▶ [WHAT IS REQUIRED]: Produce as output only the lines below starting at the line with "You are a computer-use agent. Viewport: 814px" and continuing through the line with "Select the 创建帐号", each one exactly as written.

═══ SUPPLIED INFORMATION ═══

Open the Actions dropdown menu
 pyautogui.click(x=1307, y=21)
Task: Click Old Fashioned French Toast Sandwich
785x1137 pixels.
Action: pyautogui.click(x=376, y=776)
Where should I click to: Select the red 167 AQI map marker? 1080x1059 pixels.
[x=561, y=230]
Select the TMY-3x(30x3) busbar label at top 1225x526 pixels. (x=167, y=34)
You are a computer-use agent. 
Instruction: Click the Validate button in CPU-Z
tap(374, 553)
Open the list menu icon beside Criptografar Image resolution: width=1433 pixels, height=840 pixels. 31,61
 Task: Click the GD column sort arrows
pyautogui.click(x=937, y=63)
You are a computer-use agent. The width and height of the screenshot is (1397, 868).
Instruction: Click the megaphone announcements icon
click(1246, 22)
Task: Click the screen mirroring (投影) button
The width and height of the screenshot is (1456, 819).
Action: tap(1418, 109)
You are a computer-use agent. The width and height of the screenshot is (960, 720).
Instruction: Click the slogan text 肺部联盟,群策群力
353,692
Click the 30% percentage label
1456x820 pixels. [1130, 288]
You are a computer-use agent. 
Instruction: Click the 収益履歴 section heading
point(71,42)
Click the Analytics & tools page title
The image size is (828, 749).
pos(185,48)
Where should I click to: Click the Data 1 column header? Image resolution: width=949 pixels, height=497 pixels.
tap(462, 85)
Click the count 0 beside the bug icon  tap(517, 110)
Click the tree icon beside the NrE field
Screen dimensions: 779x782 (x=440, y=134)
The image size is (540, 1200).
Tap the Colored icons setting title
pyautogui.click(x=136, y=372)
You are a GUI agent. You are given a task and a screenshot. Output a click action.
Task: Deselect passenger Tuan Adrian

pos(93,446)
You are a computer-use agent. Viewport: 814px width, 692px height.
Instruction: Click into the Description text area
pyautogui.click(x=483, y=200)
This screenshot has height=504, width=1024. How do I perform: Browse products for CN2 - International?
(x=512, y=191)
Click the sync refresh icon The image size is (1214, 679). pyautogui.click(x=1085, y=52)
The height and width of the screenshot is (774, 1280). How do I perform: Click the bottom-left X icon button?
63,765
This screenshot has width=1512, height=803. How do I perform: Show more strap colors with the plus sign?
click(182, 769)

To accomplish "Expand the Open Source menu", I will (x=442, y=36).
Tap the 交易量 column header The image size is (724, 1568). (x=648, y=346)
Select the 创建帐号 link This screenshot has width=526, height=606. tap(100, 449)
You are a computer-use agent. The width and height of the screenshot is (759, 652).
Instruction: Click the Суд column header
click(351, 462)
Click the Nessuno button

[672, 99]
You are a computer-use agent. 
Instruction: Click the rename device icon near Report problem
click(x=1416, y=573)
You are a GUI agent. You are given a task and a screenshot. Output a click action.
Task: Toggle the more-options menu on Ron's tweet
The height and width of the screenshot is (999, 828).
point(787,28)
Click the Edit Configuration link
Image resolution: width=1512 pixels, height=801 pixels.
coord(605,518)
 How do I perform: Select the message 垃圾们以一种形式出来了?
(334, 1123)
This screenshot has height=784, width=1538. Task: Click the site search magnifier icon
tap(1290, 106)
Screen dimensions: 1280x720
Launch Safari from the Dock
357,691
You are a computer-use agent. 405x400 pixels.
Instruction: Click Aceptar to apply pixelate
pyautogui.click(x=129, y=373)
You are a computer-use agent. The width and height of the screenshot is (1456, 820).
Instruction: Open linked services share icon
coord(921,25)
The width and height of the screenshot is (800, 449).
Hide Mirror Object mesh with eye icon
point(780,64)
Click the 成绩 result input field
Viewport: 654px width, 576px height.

═══

▶ [RESPONSE BOX]:
You are a computer-use agent. Viewport: 814px width, 692px height.
Instruction: Click into the Description text area
pyautogui.click(x=483, y=200)
This screenshot has height=504, width=1024. How do I perform: Browse products for CN2 - International?
(x=512, y=191)
Click the sync refresh icon The image size is (1214, 679). pyautogui.click(x=1085, y=52)
The height and width of the screenshot is (774, 1280). How do I perform: Click the bottom-left X icon button?
63,765
This screenshot has width=1512, height=803. How do I perform: Show more strap colors with the plus sign?
click(182, 769)

To accomplish "Expand the Open Source menu", I will (x=442, y=36).
Tap the 交易量 column header The image size is (724, 1568). (x=648, y=346)
Select the 创建帐号 link This screenshot has width=526, height=606. tap(100, 449)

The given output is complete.